World Savings Day is promoted all around the world, the idea of the day is to save money in order to gain a higher standard of life and to secure the economy.
During the 1st International Savings Bank Congress which took place in Milan, Italy the Italian Professor Filippo Ravizza declared the 31st October as World Savings Day.
As a company who is committed to children’s savings, we have gathered some costs of key events and opportunities your child may be faced with by the time they reach adulthood, and looked at ways in which you can save on these costs.
You don’t know what path they may choose once they leave school however if your children decide to further their education at university, one thing is for sure it will cost.
Based on today’s Student finance calculator, which provides a quick estimate of what student loans, grants and bursaries your child could receive, they could get a tuition fee loan for £9,000, and a maintenance loan (covering accommodation and living expenses) for £5,906 each year. Over an average 3 year course this could leave your child with a debt of over £44,718, and that’s based on today’s prices, which could increase in the future1.

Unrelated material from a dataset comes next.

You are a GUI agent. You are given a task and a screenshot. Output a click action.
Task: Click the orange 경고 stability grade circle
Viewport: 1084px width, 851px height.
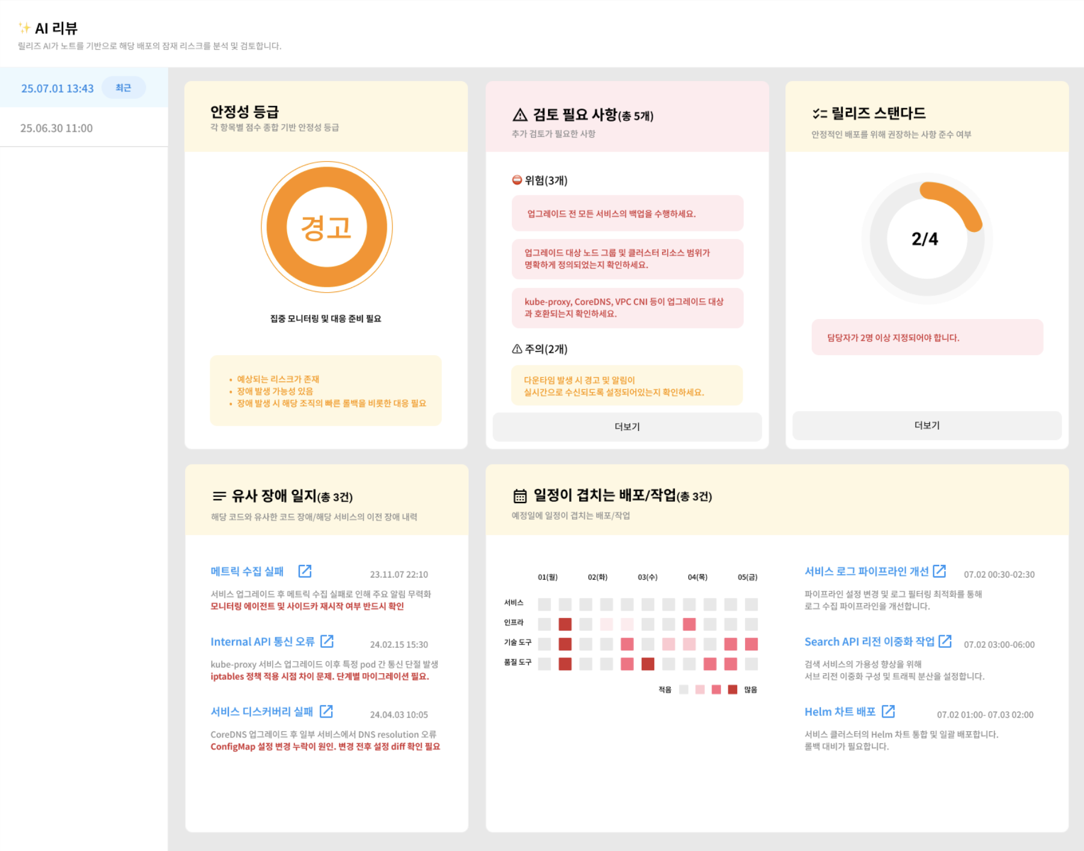326,227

In a recent survey carried out by The Children’s Mutual Parents’ Panel, 72% of parents said that they will be contributing towards the cost of putting their children through higher education, with 14% willing to pay all of the costs.
Learning to Drive
Another key event for the majority of teenagers is learning to drive. Having an idea of how much this can cost will help with planning for one or multiple children learning to drive. Here is a breakdown of the costs2:
- Provisional Driving Licence £34 online (£43 by post)
- Lessons £1,128
- Revision book, DVD and Highway Code – £25
- Theory test – £23
- Practical test + 1 hour preparation – £86 on weekdays before 4:30pm, £99 otherwise
In total, learning to drive costs around £1,320, however the number of lessons they may need and amount to pay will vary. This amount doesn’t include buying a first car, paying tax or getting it insured. This could bump the total up to around £5000.
Moving out of the family home
The expense of moving out of home for a young adult can be a financial burden; private tenants typically pay £704 a month, which is 43% of their wages (Metro, July 2015). This doesn’t include the cost of any deposits. An article from The Guardian website (January 2015) stated that first time buyers will need an average deposit of £29,218 to buy their first home.

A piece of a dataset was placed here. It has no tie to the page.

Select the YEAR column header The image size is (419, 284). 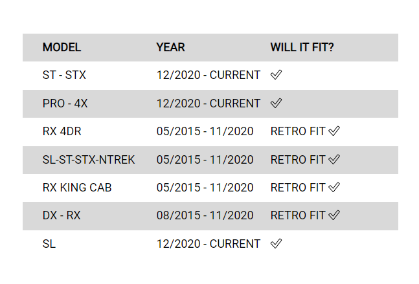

Whilst this article has focussed on costly events in your child’s life above all, you will want to look back on your child’s journey to adulthood knowing that you have provided them with lots of fun memories as well as equipping them with skills for their future. Of course, your child’s journey to adulthood will be full of surprises and joy despite the cost. Why not celebrate World Savings Day by making a contribution to your child’s savings, or even consider opening a Junior ISA for those children who do not already have one. It all helps towards their future, whether they want to further their education at university, use this towards a deposit on a first home, or to learn how to drive.
1These figures are based on a course started during 2016-2017 as a full time UK student, living and studying in London, and a degree which is not studied in dental, social care or teaching (gov.uk 2015).
2Based on the Driving Standards Agency’s recommended average of 47 hours of formal lessons, and on the AA driving school’s average of £24 per hour.